— start of DATA SUPPLIED —

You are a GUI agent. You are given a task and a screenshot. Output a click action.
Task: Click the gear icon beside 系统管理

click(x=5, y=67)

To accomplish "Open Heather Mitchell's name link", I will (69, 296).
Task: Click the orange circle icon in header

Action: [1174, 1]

— end of DATA SUPPLIED —
— start of DATA SUPPLIED —

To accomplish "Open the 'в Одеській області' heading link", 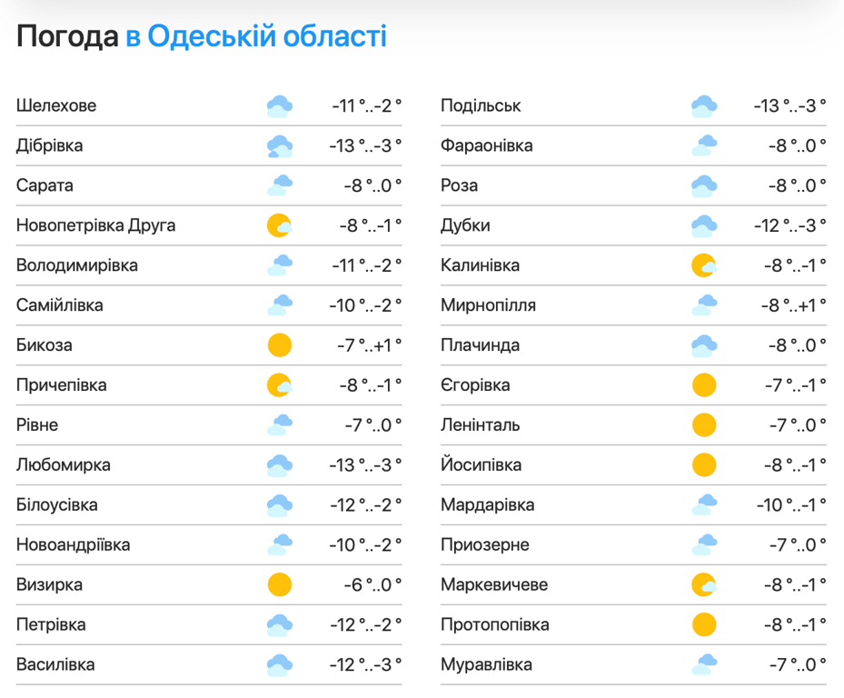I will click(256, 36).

— end of DATA SUPPLIED —

Swap "orange" for "blue" in the lines between the one holding "You are a GUI" and the one holding "Action: [1174, 1]", inclusive, and write those lines out again with nothing else changed.

## [COMPLETED TASK]
You are a GUI agent. You are given a task and a screenshot. Output a click action.
Task: Click the gear icon beside 系统管理

click(x=5, y=67)

To accomplish "Open Heather Mitchell's name link", I will (69, 296).
Task: Click the blue circle icon in header

Action: [1174, 1]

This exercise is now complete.